Pak Suradi terlihat resah. Air wajahnya menunjukkan rasa bersalah. Ia menghela napas untuk menenangkan gejolak yang tak dapat Laut terka.
“Kalau Pak Suradi nggak mau cerita, nggak apa-apa. Saya udah siap, kok, nerima semua yang terjadi nanti!” ujar Laut.
Pak Suradi masih tampak berpikir, ia mengamati Laut yang terlihat risau. Ia menyadari Laut bukanlah pencari masalah. Laut hanya butuh kejelasan dari semua hal yang terjadi di hidupnya ketika menyangkut Rama.
“Rama itu keponakan saya, almarhumah ibunya adalah Mbakyu saya!” ujar Pak Suradi yang membuat tatapan Laut kembali mengarah kepadanya.
“Tapi kenapa Pak Suradi benci sama Rama?”
Pak Suradi menggelengkan kepalanya, “Saya tidak benci Rama. Saya hanya melindungi keluarga saya!”
“Melindungi dari apa, Pak?”
“Musuh Rama!” tegas Pak Suradi.
“Kenapa musuh Rama berurusan dengan Bapak?” Laut makin penasaran.
“Bukan dengan saya saja, tapi dengan semua warga di kampungnya. Itu yang buat sekarang Rama dan keluarganya terasing di pulau itu!” jelas Pak Suradi lagi.
“Sebenarnya apa yang terjadi, Pak?” Laut makin penasaran.
Pak Suradi terdiam, ia tampak memelankan laju kapalnya karena pulau tersebut sudah dicapainya. Ia mengeluarkan dayungnya dan mulai mendayung ke tepi pantai.
“Nanti Mbak Laut tanya sama istrinya!” ujar Pak Suradi yang seketika membuat hati Laut luluh lantah.
“Istri? Istri siapa, Pak?” Laut ingin memastikan apa yang Pak Suradi katakan.
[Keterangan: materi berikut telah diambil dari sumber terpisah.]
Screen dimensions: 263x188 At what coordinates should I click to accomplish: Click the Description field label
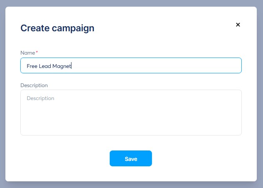click(x=34, y=85)
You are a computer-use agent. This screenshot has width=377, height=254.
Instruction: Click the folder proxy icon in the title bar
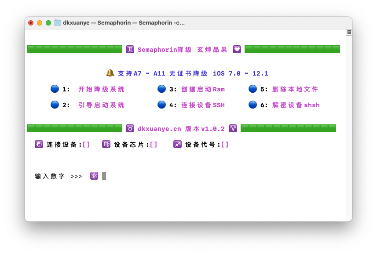58,22
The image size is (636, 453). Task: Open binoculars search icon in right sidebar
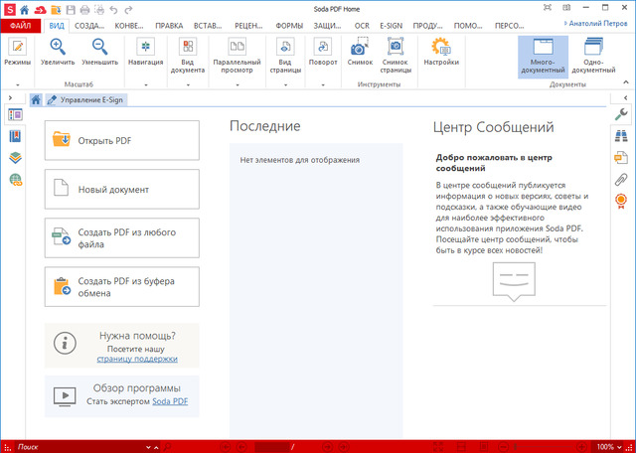tap(621, 136)
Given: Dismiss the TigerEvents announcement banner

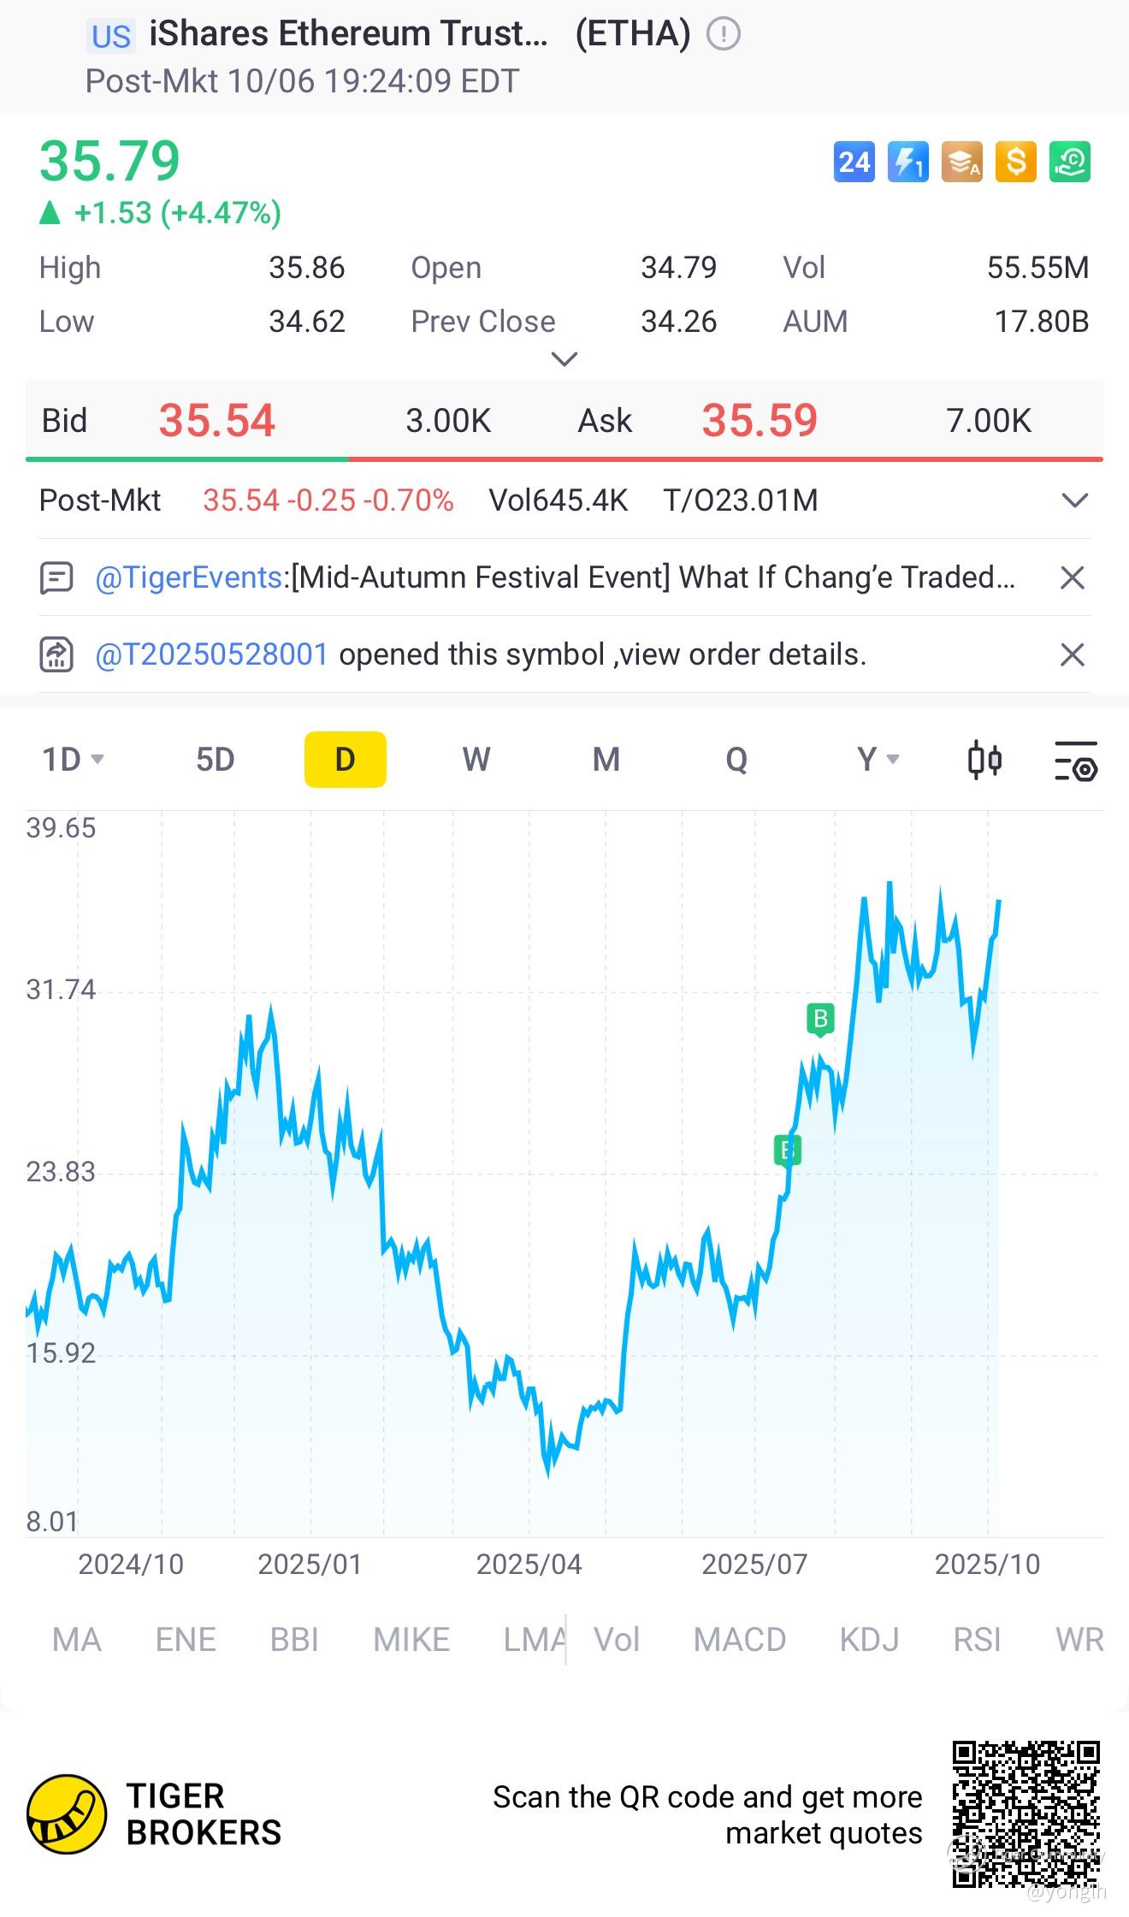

“Mbak Laut ikuti jalan setapak yang tersambung ke dermaga itu. Rumah Rama ada di ujung jalan itu!” hanya itu jawaban Pak Suradi.
“Rama tinggal sama siapa di situ, Pak?” Laut penasaran setengah mati.
“Keluarganya!” ucap Pak Suradi singkat.
“Keluarganya siapa? Rama sudah menikah?” tangis Laut hampir pecah.